By the way, std::codecvt has been deprecated in C++17 and will be removed in C++26, so it's better not to use it. This page states: "There is no alternative Unicode character encoding conversion functionality in the standard library, so use other specialized character encoding conversion libraries." https://cpprefjp.github.io/reference/codecvt.html

@defiantnerd I used emojis for testing because I knew their character encoding was special, but as you said, it seems better not to use them as they probably can't be displayed on most hosts. Incidentally, REAPER was able to display it. 💀 image

baconpaul commented 2 weeks ago

Thanks. I was really hoping for the modified source, though. Do you have that? If not I can just add some unicode to the c99 list myself though now I think of it. Or actually to shortcircuit!

baconpaul commented 2 weeks ago

OK so the same happens on mac.

This is all assuming #289 is applied (@defiantnerd - I really think we should merge that even though it is only a partial fix).

Shortcircuit is a JUCE 8 app which lets you rename macros.
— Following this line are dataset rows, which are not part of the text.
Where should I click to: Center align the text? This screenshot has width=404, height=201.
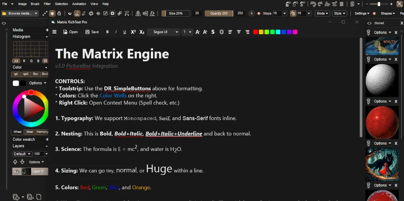[239, 32]
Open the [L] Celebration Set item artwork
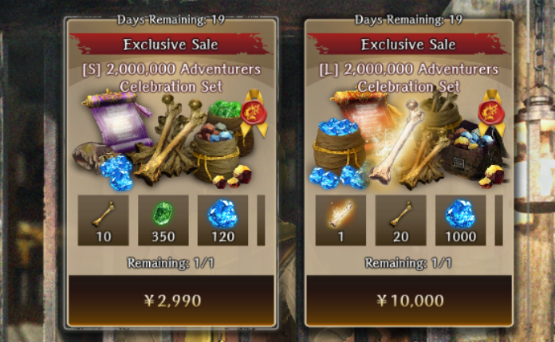Viewport: 555px width, 342px height. (411, 140)
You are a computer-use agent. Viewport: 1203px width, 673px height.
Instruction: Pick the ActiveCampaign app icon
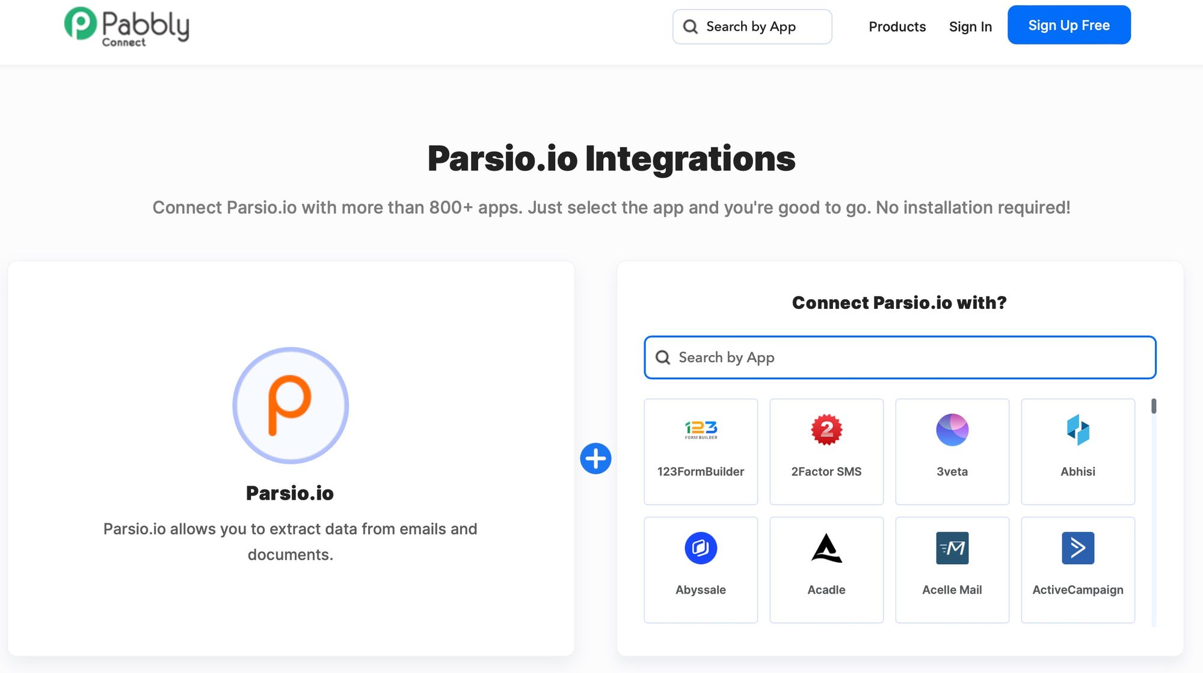click(x=1078, y=548)
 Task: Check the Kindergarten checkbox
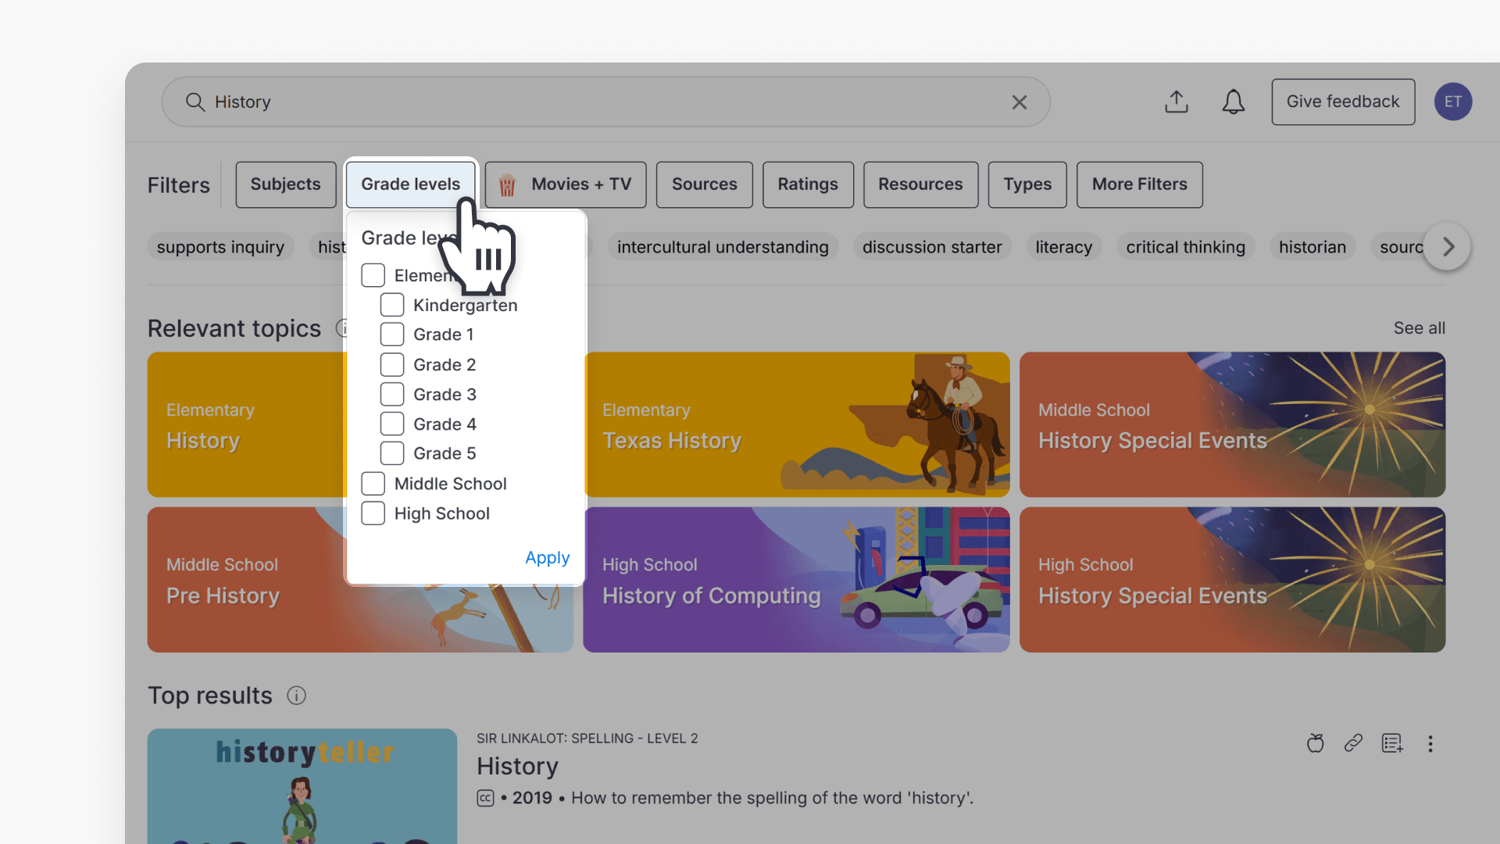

That means I can name macros with full unicode text, including emojis. Those macro names show up as CLAP/VST3 param names.

Screenshot 2024-09-07 at 8 36 59 PM

Here/s the clap. The emoji comes through as a single un-renderable code point and the degree sign works.

Screenshot 2024-09-07 at 8 40 29 PM

Here's the wrapped VST (with #289 applied). The emoji comes through as a sequence of un-renderable characters and the degree sign is mangled.

My conclusion is

  1. Steinberg didn't give us a correct 16 to 8 charset converter
  2. the code point converter above looks right to me (in fact I used almost identical code for a UTF32-to-UTF8 thing in SFML I was doing just this week) and
  3. We should replace al our U.assigne with that converter and test in bitwig

I think that will fix the problem.

baconpaul commented 2 weeks ago

Screenshot 2024-09-07 at 8 46 50 PM

Oh and in REAPER with the CLAP we actually get this. Which means REAPER + ShortCircuit should be a pretty good test for the VST3 wrapper too

defiantnerd commented 2 weeks ago

I'd like to put that into proper util functions, add the caveats for the illegal codes and overflow, then we can add this to all other places we transforming u8 to u16.

The code, while thinking it is sufficient for now, is also using the ISO definition of UTF16, but that's probably okay.

baconpaul commented 2 weeks ago

Yeah of course we don’t want to inline that code everywhere. Excellent!

I’ll try the AU with scxt too